- WHAT TO DO
1) Translate this sentence from the cystic fibrosis gene therapy text into Spanish: "These corrected working copies help the body produce normal CFTR proteins."
2) Duplicate word for word the stretch of the cystic fibrosis gene therapy text from "The Cystic Fibrosis" through "of the genome.".
3) According to the cystic fibrosis gene therapy text, what becomes a permanent fixture of the person's genome in integrating gene therapy?

- READING TEXT

......

The Cystic Fibrosis Foundation lists three different versions of gene therapy currently tested by researchers:

• Integrating gene therapy: This method involves using a piece of DNA that holds the correct version of the CFTR gene. Providers deliver the DNA into the patient’s cells, where the new CFTR gene becomes a permanent fixture of the person’s genome.
• Non-integrating gene therapy: Similar to integrating gene therapy, non-integrating gene therapy contains a piece of DNA with the correct CFTR gene. Conversely, the new DNA stays separated from the patient’s genome. The patient’s cells can utilize the correct version of the CFTR gene to produce normal CFTR proteins, but the gene doesn’t disturb the rest of the genome.
• RNA therapy: Ribonucleic acid (RNA) is essentially a working copy of your body’s DNA that cells use to build proteins. With RNA therapy, scientists give the patient’s cells the RNA with the correct CFTR gene directly. These corrected working copies help the body produce normal CFTR proteins. Plus, the RNA doesn’t disrupt the patient’s genome.

No concrete solution: Professor Drumm indicates many types of mutations don’t make any protein, so there isn’t a single answer as to what therapy would work best. “In many cases, it is a single A, T, C, or G that is changed and may be amenable to the various gene editing strategies, but in others it may involve thousands of base pairs of the gene and the technologies to circumvent or repair those will be quite different,” Drumm says.

......

- SOURCE INFORMATION
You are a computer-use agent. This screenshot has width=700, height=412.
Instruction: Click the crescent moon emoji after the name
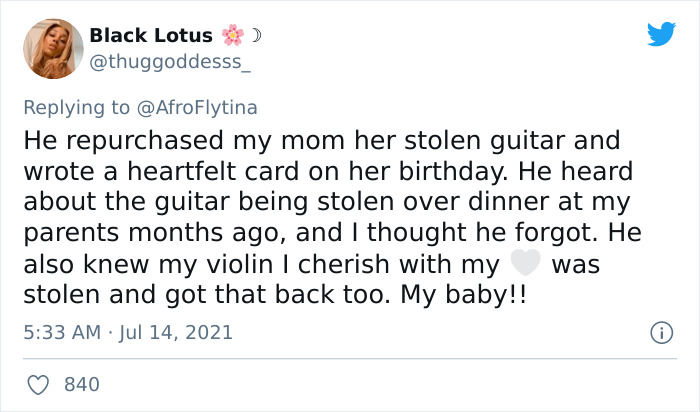click(256, 35)
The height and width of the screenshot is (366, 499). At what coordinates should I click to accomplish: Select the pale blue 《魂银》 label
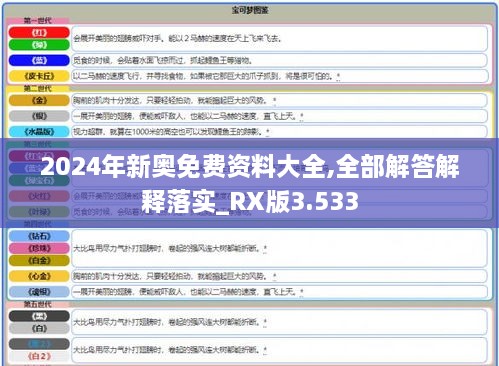pyautogui.click(x=39, y=292)
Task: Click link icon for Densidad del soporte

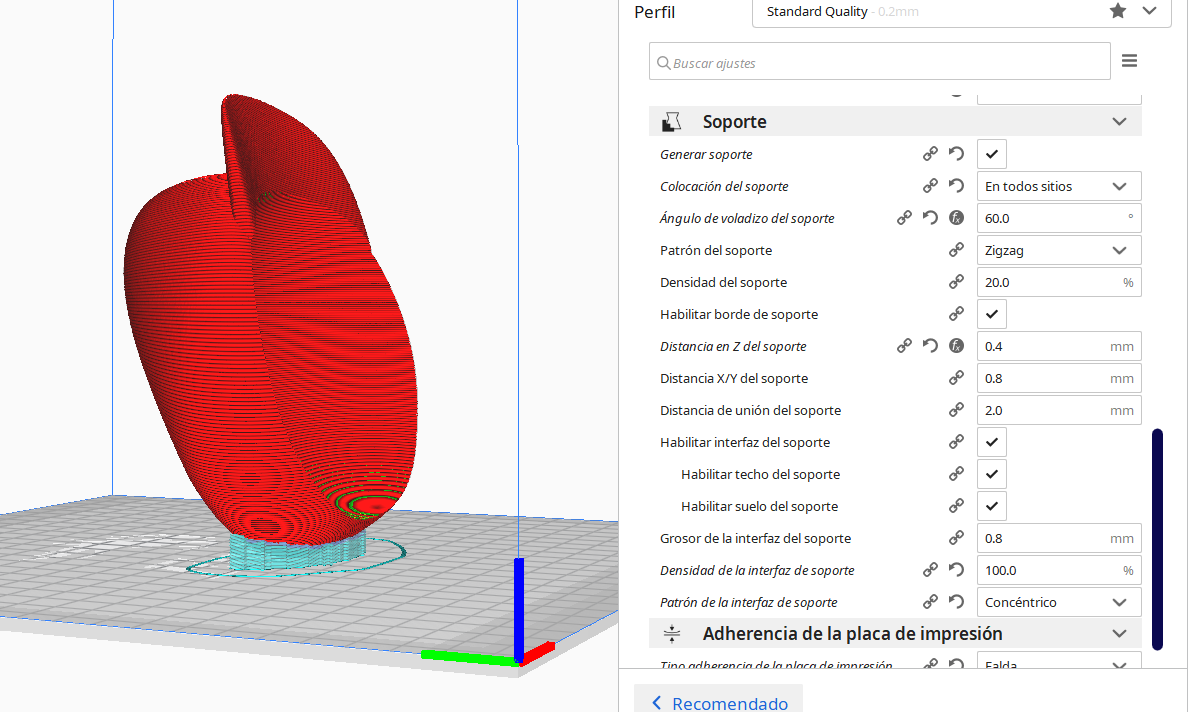Action: tap(956, 282)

......

- ANSWERS TO THE TASKS
1) Estas copias de trabajo corregidas ayudan al cuerpo a producir proteínas CFTR normales.

2)
The Cystic Fibrosis Foundation lists three different versions of gene therapy currently tested by researchers:

• Integrating gene therapy: This method involves using a piece of DNA that holds the correct version of the CFTR gene. Providers deliver the DNA into the patient’s cells, where the new CFTR gene becomes a permanent fixture of the person’s genome.
• Non-integrating gene therapy: Similar to integrating gene therapy, non-integrating gene therapy contains a piece of DNA with the correct CFTR gene. Conversely, the new DNA stays separated from the patient’s genome. The patient’s cells can utilize the correct version of the CFTR gene to produce normal CFTR proteins, but the gene doesn’t disturb the rest of the genome.

3) The new CFTR gene becomes a permanent fixture of the person's genome.